### DIRECTIONS
Put the data from the line with "Click Jogos column" up to and including the line with "[x=85, y=1404]" into a Markdown table with the columns Row and Data line, numbering the rows and leaving out any blank lines.

### MATERIAL
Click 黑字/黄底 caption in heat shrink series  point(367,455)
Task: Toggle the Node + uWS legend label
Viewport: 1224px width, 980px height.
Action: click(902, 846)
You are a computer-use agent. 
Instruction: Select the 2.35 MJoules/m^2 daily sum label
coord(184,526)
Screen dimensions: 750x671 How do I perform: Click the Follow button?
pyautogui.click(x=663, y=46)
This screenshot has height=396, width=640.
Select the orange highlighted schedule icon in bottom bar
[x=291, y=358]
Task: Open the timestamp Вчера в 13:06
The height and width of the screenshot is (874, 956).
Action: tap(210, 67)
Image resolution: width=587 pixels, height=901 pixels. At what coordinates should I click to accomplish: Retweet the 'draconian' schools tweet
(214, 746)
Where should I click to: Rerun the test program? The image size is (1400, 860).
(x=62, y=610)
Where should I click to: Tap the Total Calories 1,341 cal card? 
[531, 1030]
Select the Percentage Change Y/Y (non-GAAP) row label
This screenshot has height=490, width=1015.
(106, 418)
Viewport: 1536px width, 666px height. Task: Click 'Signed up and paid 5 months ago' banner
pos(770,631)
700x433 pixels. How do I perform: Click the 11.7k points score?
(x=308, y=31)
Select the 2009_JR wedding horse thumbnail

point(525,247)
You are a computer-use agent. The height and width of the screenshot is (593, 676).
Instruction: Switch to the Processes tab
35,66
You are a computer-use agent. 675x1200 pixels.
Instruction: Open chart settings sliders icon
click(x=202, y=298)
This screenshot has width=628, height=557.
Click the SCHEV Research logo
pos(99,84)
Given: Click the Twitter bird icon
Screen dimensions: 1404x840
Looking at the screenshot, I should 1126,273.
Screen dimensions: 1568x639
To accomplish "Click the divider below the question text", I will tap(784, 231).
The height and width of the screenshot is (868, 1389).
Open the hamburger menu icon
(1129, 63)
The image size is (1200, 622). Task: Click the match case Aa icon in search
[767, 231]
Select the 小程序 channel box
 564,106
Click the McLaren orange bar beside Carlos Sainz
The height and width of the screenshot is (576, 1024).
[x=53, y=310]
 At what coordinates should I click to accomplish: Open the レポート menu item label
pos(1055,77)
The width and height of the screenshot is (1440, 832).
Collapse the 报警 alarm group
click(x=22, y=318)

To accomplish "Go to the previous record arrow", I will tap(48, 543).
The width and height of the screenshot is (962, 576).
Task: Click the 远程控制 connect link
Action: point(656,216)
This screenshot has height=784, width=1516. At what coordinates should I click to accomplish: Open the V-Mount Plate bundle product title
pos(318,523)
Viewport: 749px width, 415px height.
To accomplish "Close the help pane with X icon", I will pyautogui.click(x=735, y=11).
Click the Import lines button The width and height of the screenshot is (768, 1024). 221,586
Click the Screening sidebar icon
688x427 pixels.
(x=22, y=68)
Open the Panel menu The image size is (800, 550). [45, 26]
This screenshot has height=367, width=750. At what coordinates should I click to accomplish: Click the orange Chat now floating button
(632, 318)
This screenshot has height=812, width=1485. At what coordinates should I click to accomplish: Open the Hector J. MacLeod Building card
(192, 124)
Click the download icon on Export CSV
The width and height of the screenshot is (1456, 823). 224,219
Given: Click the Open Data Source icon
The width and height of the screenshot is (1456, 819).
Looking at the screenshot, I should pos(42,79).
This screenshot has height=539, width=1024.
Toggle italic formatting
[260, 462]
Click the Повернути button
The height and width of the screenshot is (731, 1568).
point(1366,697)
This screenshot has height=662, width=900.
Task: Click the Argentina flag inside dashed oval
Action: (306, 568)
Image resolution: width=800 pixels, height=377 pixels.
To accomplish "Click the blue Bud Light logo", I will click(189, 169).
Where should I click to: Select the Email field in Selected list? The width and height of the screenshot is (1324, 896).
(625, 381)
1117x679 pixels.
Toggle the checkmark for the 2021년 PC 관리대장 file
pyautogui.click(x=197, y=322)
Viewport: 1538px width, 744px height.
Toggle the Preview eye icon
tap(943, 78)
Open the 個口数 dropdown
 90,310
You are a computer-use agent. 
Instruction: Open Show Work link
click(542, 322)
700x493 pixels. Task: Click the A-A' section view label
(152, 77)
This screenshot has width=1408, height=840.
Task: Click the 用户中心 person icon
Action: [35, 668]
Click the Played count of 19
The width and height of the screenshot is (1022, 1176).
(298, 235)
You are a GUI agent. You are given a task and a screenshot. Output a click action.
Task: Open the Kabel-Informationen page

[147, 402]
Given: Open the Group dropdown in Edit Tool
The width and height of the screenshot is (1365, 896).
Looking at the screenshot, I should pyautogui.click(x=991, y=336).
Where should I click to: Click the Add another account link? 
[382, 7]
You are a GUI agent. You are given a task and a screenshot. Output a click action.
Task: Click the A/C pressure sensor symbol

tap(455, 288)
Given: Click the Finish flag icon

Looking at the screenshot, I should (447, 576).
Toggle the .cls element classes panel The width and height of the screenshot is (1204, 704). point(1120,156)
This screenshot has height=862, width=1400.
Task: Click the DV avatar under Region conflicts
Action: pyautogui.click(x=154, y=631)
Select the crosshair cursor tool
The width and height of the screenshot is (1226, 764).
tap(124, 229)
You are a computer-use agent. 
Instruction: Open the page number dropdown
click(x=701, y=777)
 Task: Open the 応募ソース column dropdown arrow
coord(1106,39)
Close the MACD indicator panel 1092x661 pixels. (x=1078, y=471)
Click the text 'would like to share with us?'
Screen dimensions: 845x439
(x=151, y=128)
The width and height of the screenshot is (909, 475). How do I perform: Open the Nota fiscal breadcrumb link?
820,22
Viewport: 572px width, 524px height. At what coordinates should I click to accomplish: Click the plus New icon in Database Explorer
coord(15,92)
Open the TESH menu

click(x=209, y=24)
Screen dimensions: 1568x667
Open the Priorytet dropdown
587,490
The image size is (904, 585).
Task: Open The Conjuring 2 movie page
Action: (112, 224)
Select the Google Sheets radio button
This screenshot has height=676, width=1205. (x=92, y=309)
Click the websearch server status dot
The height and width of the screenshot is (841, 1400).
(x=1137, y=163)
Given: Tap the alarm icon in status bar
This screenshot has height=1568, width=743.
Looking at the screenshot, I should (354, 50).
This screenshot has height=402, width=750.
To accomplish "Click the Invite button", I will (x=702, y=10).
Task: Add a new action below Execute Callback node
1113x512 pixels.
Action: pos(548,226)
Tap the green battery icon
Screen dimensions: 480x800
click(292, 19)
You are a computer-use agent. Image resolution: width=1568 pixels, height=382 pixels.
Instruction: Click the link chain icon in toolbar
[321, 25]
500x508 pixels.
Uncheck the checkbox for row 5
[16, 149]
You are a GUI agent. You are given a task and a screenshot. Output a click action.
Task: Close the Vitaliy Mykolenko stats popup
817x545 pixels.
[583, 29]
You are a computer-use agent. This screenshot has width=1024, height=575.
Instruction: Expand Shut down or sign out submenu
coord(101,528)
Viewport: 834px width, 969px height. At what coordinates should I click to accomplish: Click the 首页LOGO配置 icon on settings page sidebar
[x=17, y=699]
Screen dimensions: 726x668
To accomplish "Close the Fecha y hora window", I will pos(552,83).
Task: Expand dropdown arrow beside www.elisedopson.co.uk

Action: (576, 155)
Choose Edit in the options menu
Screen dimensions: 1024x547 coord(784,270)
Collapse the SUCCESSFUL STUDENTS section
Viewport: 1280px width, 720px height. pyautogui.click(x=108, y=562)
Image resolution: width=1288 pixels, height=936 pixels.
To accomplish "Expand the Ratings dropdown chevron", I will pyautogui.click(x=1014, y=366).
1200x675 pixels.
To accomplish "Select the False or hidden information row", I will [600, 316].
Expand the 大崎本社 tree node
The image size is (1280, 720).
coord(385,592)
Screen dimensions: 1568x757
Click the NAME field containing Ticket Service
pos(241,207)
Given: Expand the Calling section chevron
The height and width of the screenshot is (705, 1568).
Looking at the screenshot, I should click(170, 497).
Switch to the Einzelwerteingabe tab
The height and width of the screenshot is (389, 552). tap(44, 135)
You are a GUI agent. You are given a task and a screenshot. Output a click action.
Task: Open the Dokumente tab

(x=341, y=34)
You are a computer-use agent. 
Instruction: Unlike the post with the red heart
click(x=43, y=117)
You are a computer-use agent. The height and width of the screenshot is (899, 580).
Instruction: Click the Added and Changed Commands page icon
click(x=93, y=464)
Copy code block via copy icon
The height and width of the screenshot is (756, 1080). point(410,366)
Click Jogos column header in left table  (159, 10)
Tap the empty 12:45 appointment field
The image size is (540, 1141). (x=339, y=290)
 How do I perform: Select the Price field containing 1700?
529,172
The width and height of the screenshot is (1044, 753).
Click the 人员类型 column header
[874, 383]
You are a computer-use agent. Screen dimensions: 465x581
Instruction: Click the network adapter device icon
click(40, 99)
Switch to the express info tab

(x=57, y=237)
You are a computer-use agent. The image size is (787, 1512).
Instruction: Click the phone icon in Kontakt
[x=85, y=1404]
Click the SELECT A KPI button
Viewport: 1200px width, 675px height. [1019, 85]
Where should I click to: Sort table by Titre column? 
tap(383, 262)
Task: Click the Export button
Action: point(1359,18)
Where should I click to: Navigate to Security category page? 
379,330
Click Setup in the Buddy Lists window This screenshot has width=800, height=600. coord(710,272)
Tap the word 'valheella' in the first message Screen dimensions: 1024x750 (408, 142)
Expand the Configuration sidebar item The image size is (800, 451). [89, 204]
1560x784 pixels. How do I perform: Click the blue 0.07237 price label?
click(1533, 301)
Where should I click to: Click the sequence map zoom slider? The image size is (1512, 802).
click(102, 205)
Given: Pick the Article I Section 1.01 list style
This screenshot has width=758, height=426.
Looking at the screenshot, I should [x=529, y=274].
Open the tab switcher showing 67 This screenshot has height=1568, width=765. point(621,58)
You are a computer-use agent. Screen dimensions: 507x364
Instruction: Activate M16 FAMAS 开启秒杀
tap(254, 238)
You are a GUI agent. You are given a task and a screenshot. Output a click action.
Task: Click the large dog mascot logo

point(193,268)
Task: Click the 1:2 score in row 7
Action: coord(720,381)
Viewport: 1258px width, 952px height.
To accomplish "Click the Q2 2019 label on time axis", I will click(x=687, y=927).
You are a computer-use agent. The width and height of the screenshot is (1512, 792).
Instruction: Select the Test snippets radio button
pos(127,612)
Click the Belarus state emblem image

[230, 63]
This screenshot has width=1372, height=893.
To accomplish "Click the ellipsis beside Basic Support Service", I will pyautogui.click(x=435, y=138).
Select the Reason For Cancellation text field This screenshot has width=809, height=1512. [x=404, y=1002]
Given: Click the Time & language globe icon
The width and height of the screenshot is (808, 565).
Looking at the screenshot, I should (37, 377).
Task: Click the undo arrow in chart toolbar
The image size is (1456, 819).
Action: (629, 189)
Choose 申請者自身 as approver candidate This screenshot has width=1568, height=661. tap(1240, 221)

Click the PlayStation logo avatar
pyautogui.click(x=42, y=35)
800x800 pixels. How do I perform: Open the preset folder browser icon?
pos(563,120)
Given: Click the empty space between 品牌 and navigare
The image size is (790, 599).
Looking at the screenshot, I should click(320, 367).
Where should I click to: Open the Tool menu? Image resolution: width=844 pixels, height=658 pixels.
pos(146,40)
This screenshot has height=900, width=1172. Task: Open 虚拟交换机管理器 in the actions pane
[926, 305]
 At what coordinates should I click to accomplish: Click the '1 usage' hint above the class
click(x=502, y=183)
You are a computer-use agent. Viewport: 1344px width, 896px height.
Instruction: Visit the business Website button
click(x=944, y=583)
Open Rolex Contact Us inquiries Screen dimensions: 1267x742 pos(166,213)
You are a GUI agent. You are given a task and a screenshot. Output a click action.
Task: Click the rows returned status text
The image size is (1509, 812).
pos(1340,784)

### SOLVED PROBLEM
| Row | Data line |
|---|---|
| 1 | Click Jogos column header in left table  (159, 10) |
| 2 | Tap the empty 12:45 appointment field |
| 3 | The image size is (540, 1141). (x=339, y=290) |
| 4 |  How do I perform: Select the Price field containing 1700? |
| 5 | 529,172 |
| 6 | The width and height of the screenshot is (1044, 753). |
| 7 | Click the 人员类型 column header |
| 8 | [874, 383] |
| 9 | You are a computer-use agent. Screen dimensions: 465x581 |
| 10 | Instruction: Click the network adapter device icon |
| 11 | click(40, 99) |
| 12 | Switch to the express info tab |
| 13 | (x=57, y=237) |
| 14 | You are a computer-use agent. The image size is (787, 1512). |
| 15 | Instruction: Click the phone icon in Kontakt |
| 16 | [x=85, y=1404] |